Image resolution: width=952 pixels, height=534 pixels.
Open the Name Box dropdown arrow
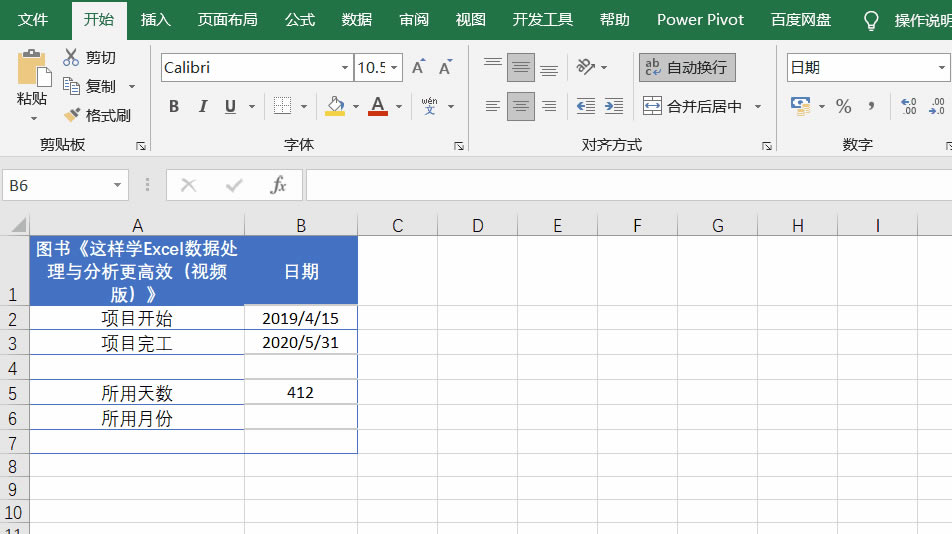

+---+

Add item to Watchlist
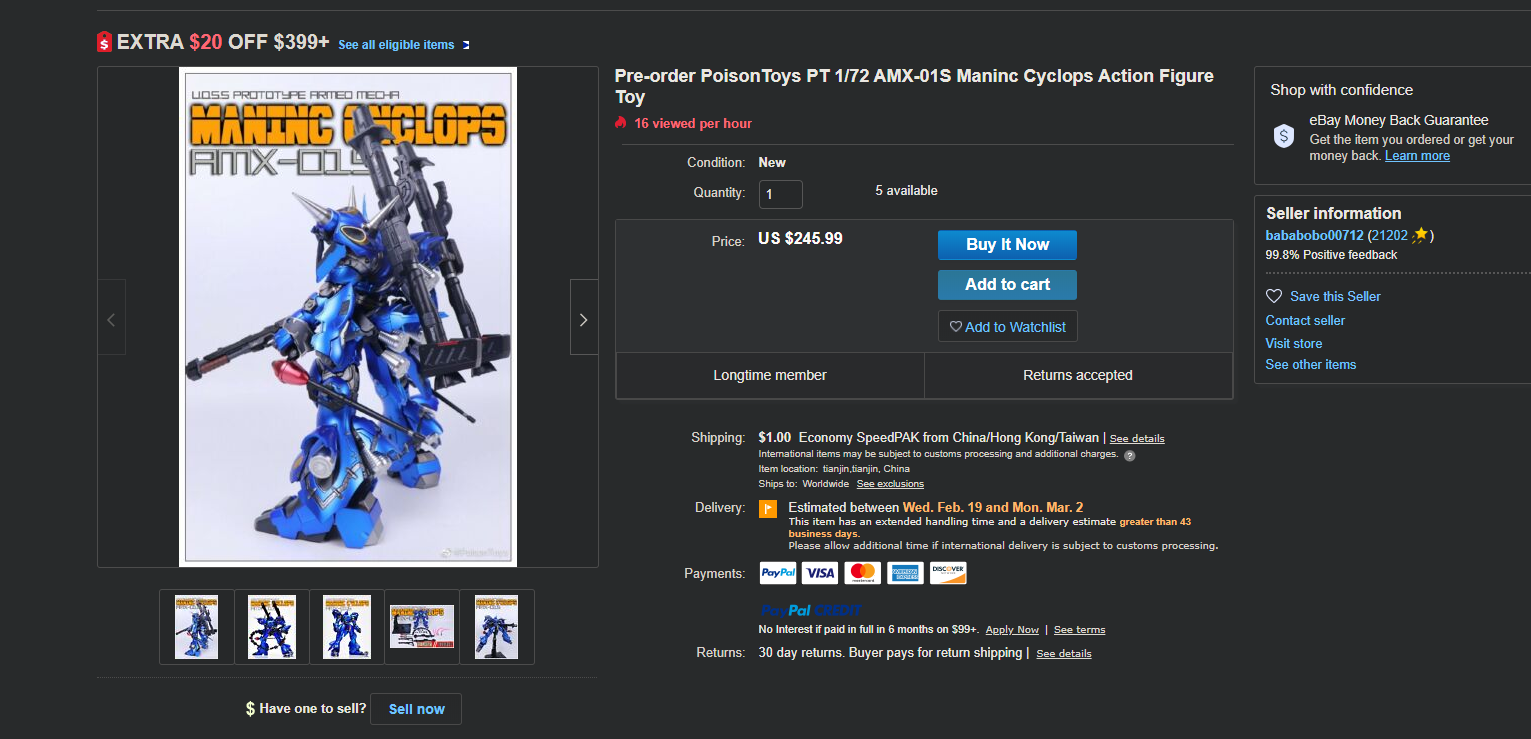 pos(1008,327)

+---+

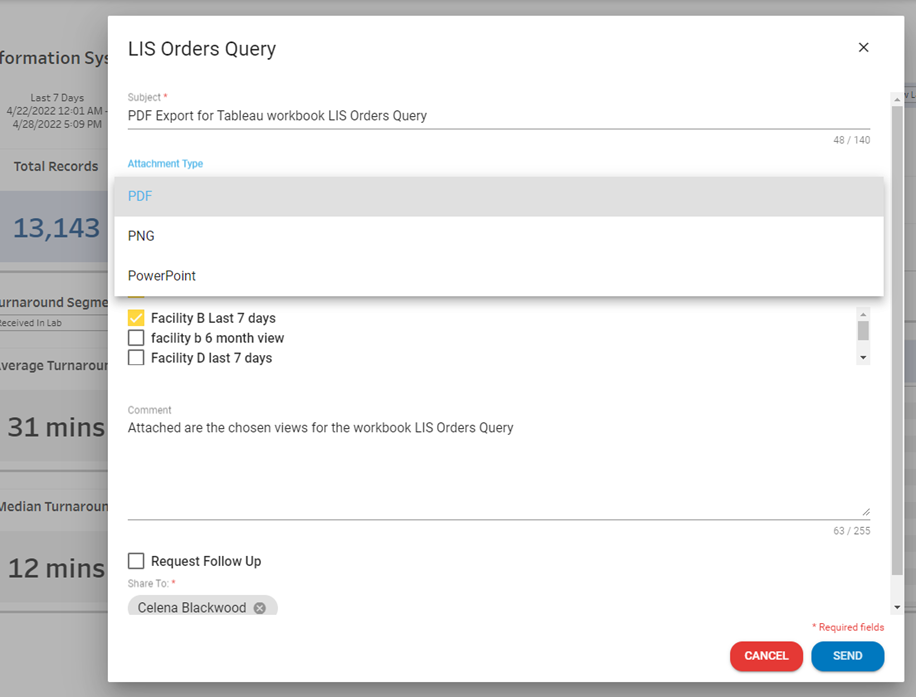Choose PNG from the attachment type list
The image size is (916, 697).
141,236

+---+

▶ _Activity_: The answer is the run of lines above from the line containing "Image resolution: width=952" through the line containing "Open the Name Box dropdown arrow", copied exactly and alone.

▶ _Expected answer_:
Image resolution: width=952 pixels, height=534 pixels.
Open the Name Box dropdown arrow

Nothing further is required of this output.